La semana pasada les comenté de mi primer gran temor a la hora de ser papá: la plata. Hoy voy por el segundo, uno menos práctico y más filosófico. Es el que surge a la hora de mirarnos al espejo y enfrentarnos a nuestra infinita pelotudez. Es entonces que uno piensa ¿Algún día estaré listo para ser papá? ¿Cómo tan irresponsable la naturaleza de permitírmelo?

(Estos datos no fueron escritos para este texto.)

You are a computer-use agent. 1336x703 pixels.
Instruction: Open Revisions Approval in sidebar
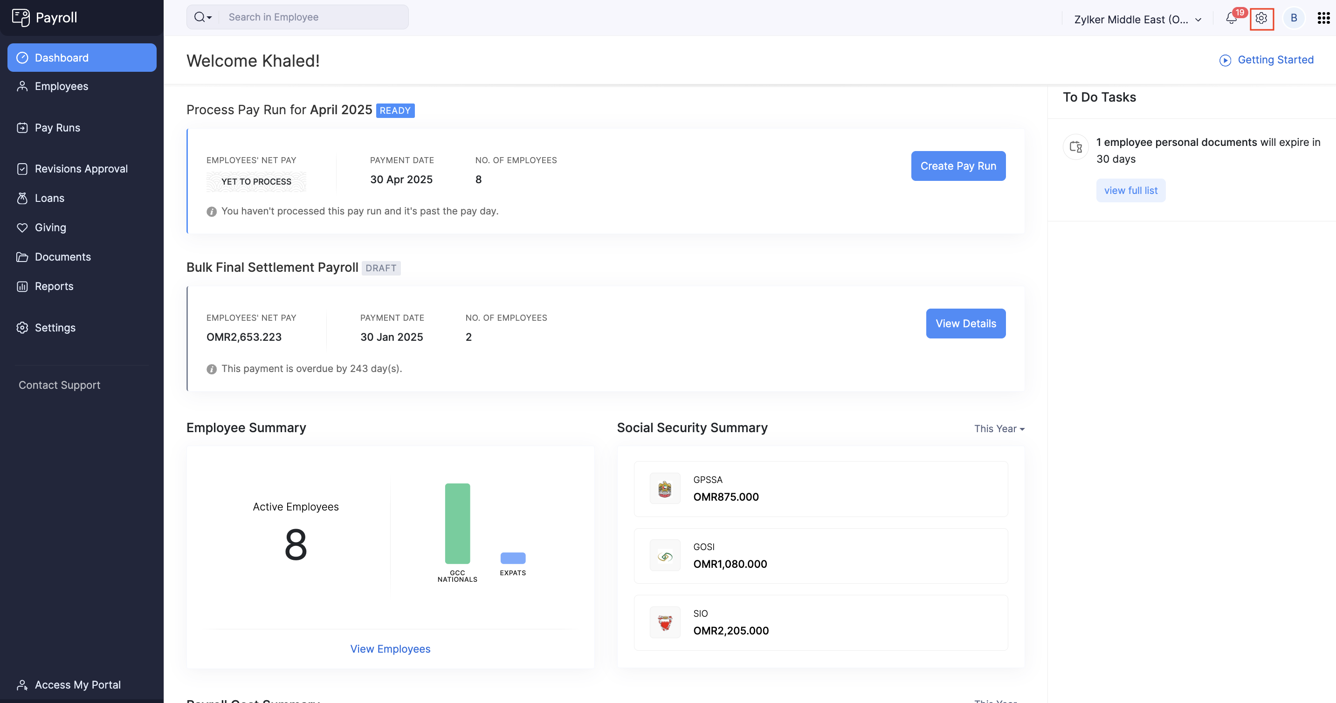click(x=81, y=169)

La verdad es que ser padre sí es una enorme responsabilidad. De un día para otro te conviertes en un ejemplo para un tercero, donde todo lo que haces (y no haces) se vuelve relevante en el proceso de crianza de un nuevo ser humano. La verdad, es una responsabilidad que se vuelve mucho menos terrorífica a la hora de ver a los ojos a tu hijo recién nacido, porque al tenerlo frente a ti, ya nada te parece tan terrible. Pero eso no quita que uno, que se sigue sintiendo como un jovencillo de 18 años, se cuestione si realmente está preparado para convertirse en un ejemplo para otro ser humano.
Mi visión es que uno nunca deja de sentirse un niño. O al menos a mí me pasa así. Al final yo me siento como una versión un poco menos caprichosa y quizás más consciente, del mismo niño que pasaba las tardes jugando Atari. Pero no solo siento que sigo teniendo los mismos sueños que cuando niño, sino que además me siguen costando las mismas cosas. Sí, nos mintieron. El que llegaríamos a una edad en la que tendríamos la respuesta a las preguntas de la vida es una farsa: Los adultos son los mismos niños, que aprendieron a disimular. Y si vivimos en un mundo gobernado por niños disfrazados ¿cómo la humanidad ha podido sobrevivir?
No necesitas dejar de sentirte un pelotudo. En el fondo, todos lo somos y si esperas que un día se te pase, entonces sigue esperando. Ahora, eso no nos da permiso para comportarnos como un pelotudo. Porque, a mi parecer, lo primero que uno necesita como papá es estar consciente de sus propias falencias: No eres perfecto, tienes esta enorme lista de defectos, tienes que tratar de suplirlos, trabajarlos o aprender a convivir con ellos de alguna forma, pero ellos no tienen por qué ser un obstáculo a la hora de ser papá. Lo bueno de todo esto es que el proceso te da tiempo. No solo los nueve meses de embarazo, sino que además el mismo crecimiento de tu hijo te permite ir adaptando tu comportamiento y aprendiendo poco a poco. Al principio las necesidades de los niños son mucho más prácticas y su visión más infantil, ser un buen papá para una guagua es mucho más fácil. Sobretodo si lo comparamos con ser un buen papá para un adolescente. El proceso es gradual y mucho más natural de lo que uno teme, la clave es vivirlo.
Lo primero que hay que tener claro es que no existen los papás perfectos. No importa cuanto uno se esfuerce, siempre se va a equivocar en algo. No, no en algo, en miles de algos. Por eso yo creo que poner todas las fichas en tratar de ser un súper papá es un gran error. A la larga tener un papá perfecto es menos enriquecedor que tener como ejemplo a un papá que sabe lidiar con sus imperfecciones. Es por eso que no le tengo mucho miedo a equivocarme. Siento que es mucho más importante el que nuestros hijos se sientan amados y sepan que pueden contar con nosotros. Porque, pensemos un minuto como hijos: ¿queremos a nuestros padres por lo perfectos que son o por cuanto nos quisieron?
Por supuesto, eso no quiere decir que si queremos a nuestros hijos podemos ser unos descriteriados con ellos. Solo quiere decir que siempre podrán decir que hay cosas que no hicimos bien, pero lo que yo espero que nadie pueda ponerme en duda como papá, es que quise a mis hijas e intenté entregarles lo mejor de mí. Y si tú estás dispuesto a eso, entonces no hay nada que temer: tienes todo lo necesario para ser papá.